While he fiddled with the meter, Harris pulled a plaque out of his pocket and moved over to the next tree, a sapling recently planted. Harris shoved the sign down into the freshly upturned dirt. “Forgot to put that in when that lady got planted yesterday,” he explained to Dack. “Corpse from the newest age limit reduction.” He stopped, an odd look on his ugly face. “Real pretty corpse. Makes me glad I bought that exemption.”


“She look young?”


“Very.”


“Eh, well. If you’ve gotta look at a dead person, why not look at an attractive one, I say. Better than some wrinkly old geezer, right?” Dack stood up and scratched his head. “The meter’s reading fine. The line’s connected, the computer is operating properly. What the heck is going on here?”

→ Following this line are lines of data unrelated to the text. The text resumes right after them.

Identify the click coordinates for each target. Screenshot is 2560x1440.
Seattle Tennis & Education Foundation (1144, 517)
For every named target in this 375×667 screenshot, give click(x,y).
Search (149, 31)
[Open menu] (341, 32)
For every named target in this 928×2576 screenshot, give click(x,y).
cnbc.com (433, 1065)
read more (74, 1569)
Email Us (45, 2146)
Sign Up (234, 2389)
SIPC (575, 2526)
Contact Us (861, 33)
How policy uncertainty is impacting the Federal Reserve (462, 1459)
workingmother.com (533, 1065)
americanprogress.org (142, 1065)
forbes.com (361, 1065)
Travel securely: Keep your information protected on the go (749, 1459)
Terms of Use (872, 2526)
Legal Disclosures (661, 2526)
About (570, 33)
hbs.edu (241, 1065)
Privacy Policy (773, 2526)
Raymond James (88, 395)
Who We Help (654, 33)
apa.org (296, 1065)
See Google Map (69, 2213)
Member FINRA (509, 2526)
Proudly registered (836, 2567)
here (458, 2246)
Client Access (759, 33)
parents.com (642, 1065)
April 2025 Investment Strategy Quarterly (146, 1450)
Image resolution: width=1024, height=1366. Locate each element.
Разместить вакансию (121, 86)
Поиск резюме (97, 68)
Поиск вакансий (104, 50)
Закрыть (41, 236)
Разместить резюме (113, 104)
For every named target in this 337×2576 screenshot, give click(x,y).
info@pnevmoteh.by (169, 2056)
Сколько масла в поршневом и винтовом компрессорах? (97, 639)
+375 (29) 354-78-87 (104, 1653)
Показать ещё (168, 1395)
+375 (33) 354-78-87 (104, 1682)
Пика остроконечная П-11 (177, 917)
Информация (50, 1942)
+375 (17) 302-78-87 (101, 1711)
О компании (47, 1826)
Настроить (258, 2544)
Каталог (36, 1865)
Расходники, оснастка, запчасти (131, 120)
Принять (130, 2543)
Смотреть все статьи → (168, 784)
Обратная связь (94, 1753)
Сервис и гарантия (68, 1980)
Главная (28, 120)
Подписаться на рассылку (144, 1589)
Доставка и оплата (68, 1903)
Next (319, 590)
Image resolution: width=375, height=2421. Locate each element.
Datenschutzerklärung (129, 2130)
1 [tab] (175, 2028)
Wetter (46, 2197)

Both men looked up at the tree as a breeze stirred the leaves into a papery susurrus. The breeze died away and the leaves drooped like used tissues. Some of the edges had already began to curl into a crisp brown. The whole tree seemed to sag, a dark, withered thing against the acres of fresh green leaves.


“Well…” Dack said with false cheer, “It’s only one tree. They gotta die sometime.”


Harris cleared his throat. “Actually, sir, since we planted the new harvest of recycled people there are several more of our older trees doing the same thing…”


“How many?” Dack’s gaze was sharp.


“…Eighty-six.”


“What!? That’s almost ten percent of our trees!” Dack swore and jumped into the four wheeler. “Get in! If this is a blight, we have to stop it now! You realize if these trees die, our exemptions are worth crap? Everybody dies if they die!”


They sped away. As the dirt settled, a leaf from Francis Snyder fluttered down through the air, floating back and forth and finally landing in front of the new sapling’s plaque. The plaque read: Gloria Snyder. Born 2062 -Recycled 2107.